Insurer Says It Won’t Cover Armed Arizona Posse
An insurance pool that covers sheriff’s volunteers in 11 of Arizona’s 15 counties is changing its policies to exclude an armed volunteer posse that the state’s second most famous sheriff plans to deploy to scan the desert for smugglers.
Following legal warnings from alarmed underwriters, the Arizona Counties Insurance Pool decided not to provide liability coverage for the posse that Pinal County Sheriff Paul Babeu announced earlier this month because it’s too risky, said Bill Hardy, the pool’s executive director.
“There is not a county that has a posse like Sheriff Babeu’s proposed Anti-Smuggling Posse,” Hardy told the Arizona Republic. “Normal posse activities include neighborhood-watch patrols, welfare checks – in other words, an extra set of eyes in the neighborhood. Additionally, they provide traffic control at accident and crime sites.”
Hardy said the insurance pool has never had a problem with those types of posses.
“However, we do not think it’s good risk management to put a group of gentlemen with weapons out in the desert at night, becoming involved in human- and drug-smuggling enforcement efforts,” he said.
Babeu announced the formation of the Anti-Smuggling Posse on Oct. 10 to help in western areas of the vast county – between Phoenix and Tucson – where drug- and human smuggling is a persistent problem. The posse is separate from his department’s other posses, whose members assist patrol deputies and participate in search-and-rescue operations.
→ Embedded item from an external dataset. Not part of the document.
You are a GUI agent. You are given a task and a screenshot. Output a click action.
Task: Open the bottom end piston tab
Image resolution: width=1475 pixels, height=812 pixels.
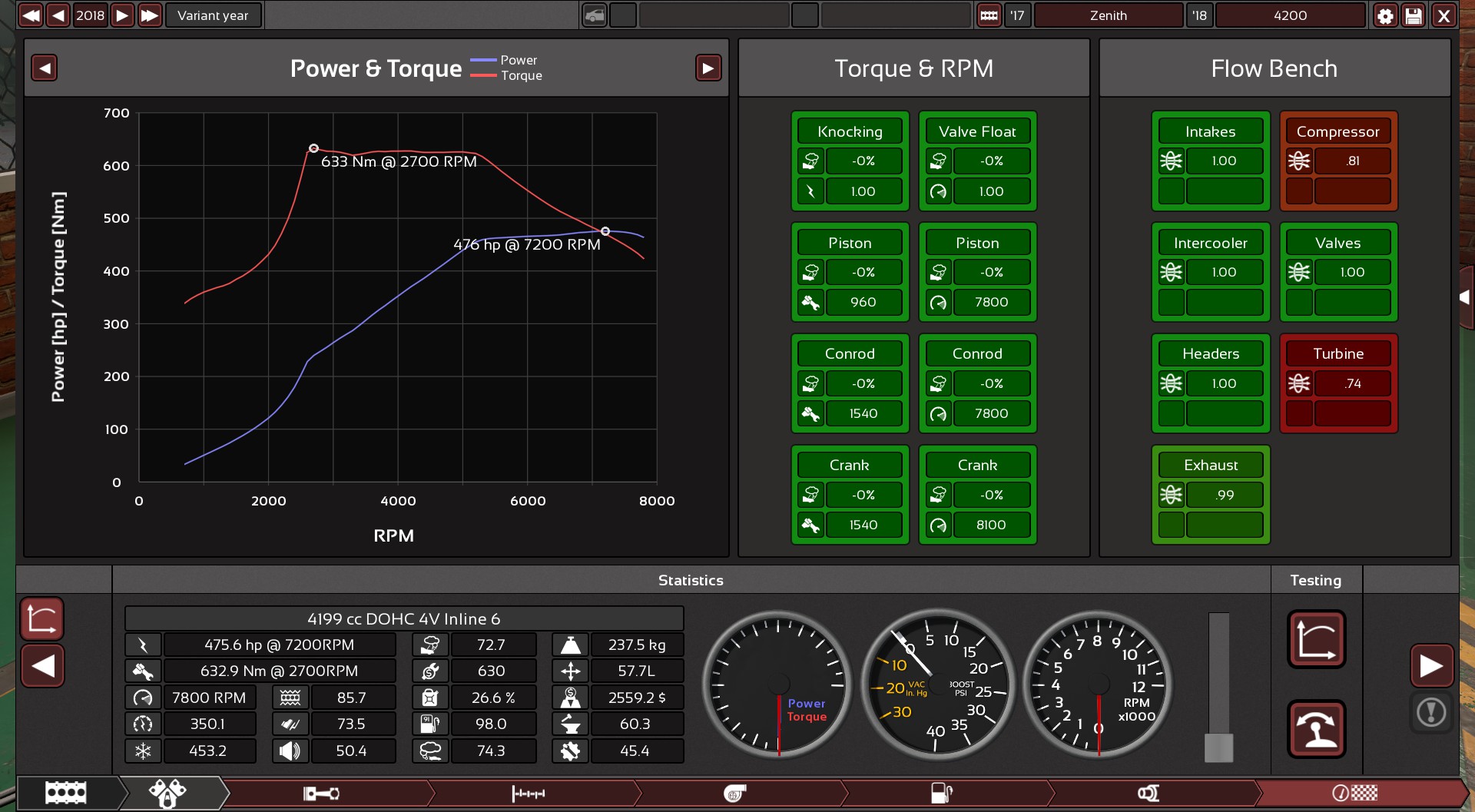pos(321,793)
Members of the all-volunteer posse will be issued semi-automatic rifles but will not patrol or make arrests. Their main focus is surveillance and intelligence gathering at the direction of a multijurisdictional SWAT team led by the Sheriff’s Office. The size of the posse has not been disclosed, but it will recruit former military members and people with law-enforcement backgrounds.
It’s unclear if any members have been chosen. The Sheriff’s Office wouldn’t clarify the new posse’s function or outline its activities to date.
Arizona law gives elected sheriffs the ability to request the aid of volunteer posse and reserve organizations. A sheriff also may authorize members of the sheriff’s volunteer posse to carry firearms if they have received firearms training approved by the Arizona Peace Officer Standards and Training Board.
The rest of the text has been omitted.